WORK INSTRUCTION
Lines from the one with "Home (91, 165)" through the end of the listing below should be set down exactly, with no other line included.

[EXERCISE DATA Boundary: Start]

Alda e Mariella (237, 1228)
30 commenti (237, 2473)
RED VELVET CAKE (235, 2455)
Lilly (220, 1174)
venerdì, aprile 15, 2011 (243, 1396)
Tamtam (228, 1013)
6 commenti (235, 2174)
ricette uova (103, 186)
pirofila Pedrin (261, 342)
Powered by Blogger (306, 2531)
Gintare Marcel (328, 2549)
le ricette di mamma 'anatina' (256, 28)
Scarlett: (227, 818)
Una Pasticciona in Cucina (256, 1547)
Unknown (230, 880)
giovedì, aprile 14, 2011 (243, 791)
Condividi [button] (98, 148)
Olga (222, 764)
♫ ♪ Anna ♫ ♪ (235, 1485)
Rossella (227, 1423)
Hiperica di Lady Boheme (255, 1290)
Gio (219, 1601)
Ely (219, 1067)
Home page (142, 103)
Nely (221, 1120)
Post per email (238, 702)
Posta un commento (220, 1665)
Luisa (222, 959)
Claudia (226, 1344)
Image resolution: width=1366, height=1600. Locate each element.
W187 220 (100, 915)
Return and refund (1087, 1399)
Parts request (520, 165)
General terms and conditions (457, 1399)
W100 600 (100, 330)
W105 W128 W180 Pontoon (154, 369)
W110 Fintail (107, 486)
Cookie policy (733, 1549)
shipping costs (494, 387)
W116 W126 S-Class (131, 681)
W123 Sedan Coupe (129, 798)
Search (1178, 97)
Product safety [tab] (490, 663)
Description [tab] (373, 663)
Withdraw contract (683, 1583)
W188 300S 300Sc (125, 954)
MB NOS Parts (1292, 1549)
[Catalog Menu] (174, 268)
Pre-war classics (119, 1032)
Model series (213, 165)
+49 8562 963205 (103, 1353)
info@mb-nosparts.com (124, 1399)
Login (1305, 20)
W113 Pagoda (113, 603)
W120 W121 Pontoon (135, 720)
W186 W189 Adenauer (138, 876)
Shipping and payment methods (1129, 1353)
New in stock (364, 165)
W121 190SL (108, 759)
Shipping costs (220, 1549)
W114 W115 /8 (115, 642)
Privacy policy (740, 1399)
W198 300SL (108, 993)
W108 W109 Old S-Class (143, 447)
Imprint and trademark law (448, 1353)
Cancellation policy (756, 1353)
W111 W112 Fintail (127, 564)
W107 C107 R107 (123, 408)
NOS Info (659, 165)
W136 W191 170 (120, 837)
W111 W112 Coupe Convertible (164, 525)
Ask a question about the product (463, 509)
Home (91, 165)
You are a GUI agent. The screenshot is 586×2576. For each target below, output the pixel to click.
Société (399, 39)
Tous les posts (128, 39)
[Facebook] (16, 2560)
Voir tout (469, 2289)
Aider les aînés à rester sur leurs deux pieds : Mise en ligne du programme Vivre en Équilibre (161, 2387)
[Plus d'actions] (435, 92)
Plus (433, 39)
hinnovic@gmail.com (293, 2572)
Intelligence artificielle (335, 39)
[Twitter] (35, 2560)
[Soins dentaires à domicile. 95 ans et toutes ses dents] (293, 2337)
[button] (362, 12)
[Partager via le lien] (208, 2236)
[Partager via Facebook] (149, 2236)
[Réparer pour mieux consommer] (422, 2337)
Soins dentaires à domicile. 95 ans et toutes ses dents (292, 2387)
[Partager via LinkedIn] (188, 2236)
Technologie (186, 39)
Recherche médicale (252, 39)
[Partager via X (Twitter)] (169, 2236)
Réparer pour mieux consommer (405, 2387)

[EXERCISE DATA Boundary: End]

WRITTEN ANSWER
Home (91, 165)
You are a GUI agent. The screenshot is 586×2576. For each target below, output the pixel to click.
Société (399, 39)
Tous les posts (128, 39)
[Facebook] (16, 2560)
Voir tout (469, 2289)
Aider les aînés à rester sur leurs deux pieds : Mise en ligne du programme Vivre en Équilibre (161, 2387)
[Plus d'actions] (435, 92)
Plus (433, 39)
hinnovic@gmail.com (293, 2572)
Intelligence artificielle (335, 39)
[Twitter] (35, 2560)
[Soins dentaires à domicile. 95 ans et toutes ses dents] (293, 2337)
[button] (362, 12)
[Partager via le lien] (208, 2236)
[Partager via Facebook] (149, 2236)
[Réparer pour mieux consommer] (422, 2337)
Soins dentaires à domicile. 95 ans et toutes ses dents (292, 2387)
[Partager via LinkedIn] (188, 2236)
Technologie (186, 39)
Recherche médicale (252, 39)
[Partager via X (Twitter)] (169, 2236)
Réparer pour mieux consommer (405, 2387)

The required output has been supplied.